5. “Down on the upside” di Soundgarden (1996)

Per ultimo, non potevo non parlare di Down on the upside. Me lo diede un’amica in cassetta vent’anni fa, e anche se riuscissi a togliere l’aspetto affettivo da questa rivalutazione, rimarrebbe sempre un piccolo grande album. Colpo di coda dei Soundgarden e in primis di Chris Cornell, Down on the upside è un disco portatore sano di dissidi interni tra lo stesso Cornell e il chitarrista sghembo e geniale Kim Thayil. Non ha l’equilibrio perfetto di Superunknown e neanche la pura rabbia vergine di Badmotorfinger, ma ci sono diversi pezzi che raggiungono livelli alti (Pretty Noose, Zero Chance, Applebite), e ad ascoltare Blow Up The Outside World, sembra di avere tra le dita la sintesi naturale di quanto fatto di buono fino allora. Sarà per la variazione dei toni tra il ritornello e le strofe, per gli echi dei fraseggi, o per quel testo che inizia così: “Nothing seems to kill me no matter how hard I try”.
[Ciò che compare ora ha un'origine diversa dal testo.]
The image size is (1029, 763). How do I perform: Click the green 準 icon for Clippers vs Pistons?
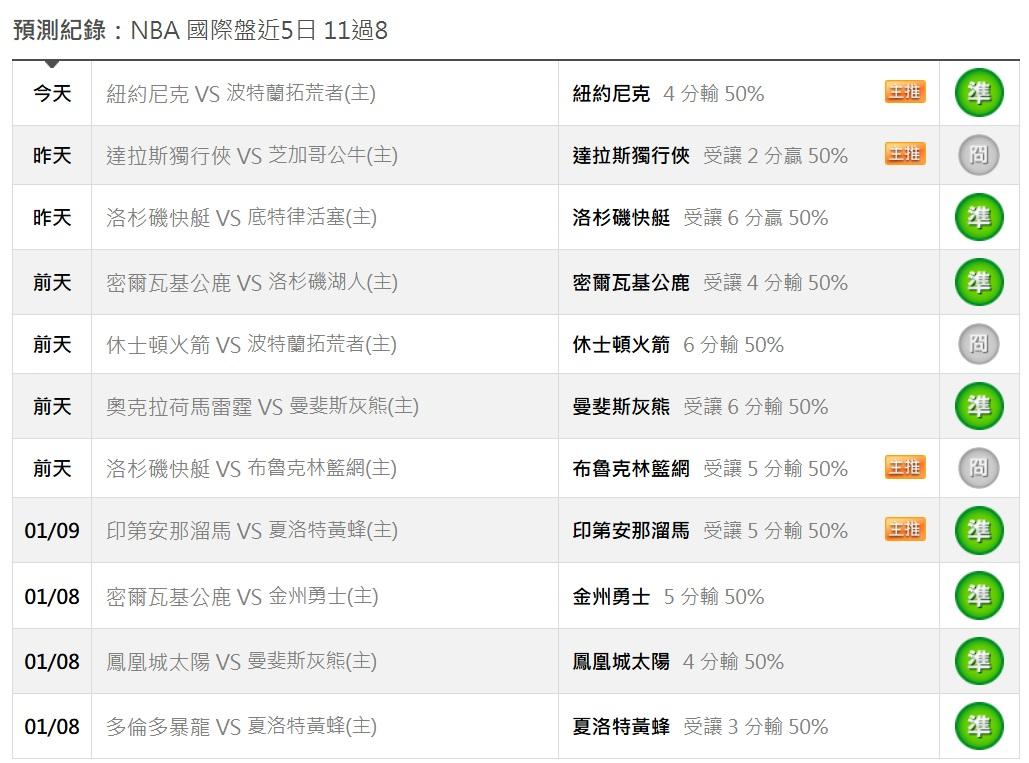click(979, 217)
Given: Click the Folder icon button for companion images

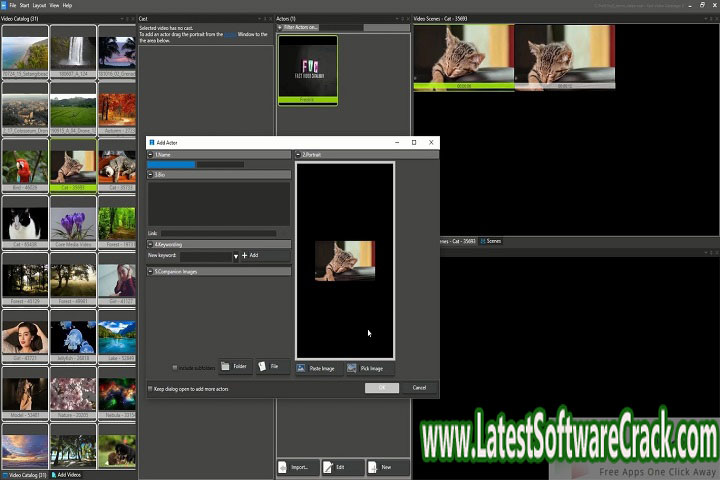Looking at the screenshot, I should [x=233, y=367].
Poco fa sono andato a rivedermi il videoclip (diretto da Gerald Casale, bassista dei Devo), e casualmente ho letto il primo commento lasciato da un ragazzo: I listened to this every day for six months in my art studio in Texas. My sister was 800 miles away in the midwest, dying from cancer. This song got me through the three months of her dying and the three months after she was gone. There’s no lesson here, just a thanks to the band that helped me through those moments with this incredible song.
La chiudo qui, con l’invito a riascoltare questo pezzo, non per dimenticare la morte di Wood, di Cobain, di Staley, o di Cornell, ma per ricordarle sempre e non perdere mai il senso del limite, e con esso intendo quell’idea greca di limite. L’avevo appuntata a penna vent’anni fa all’interno di quella cassetta: “Dove sta esattamente il limite delle cose? In quanto uomini abbiamo dei limiti, ma sono proprio loro a farci grandi, e a collocarci al fianco degli dèi, forse sopra. Ecco dove sta il limite: nella sensazione di grandezza che ci coglie nel rispettarli”.
È un’esperienza facile da fare, tutte le volte che ci fermiamo un attimo prima di offendere la nostra natura.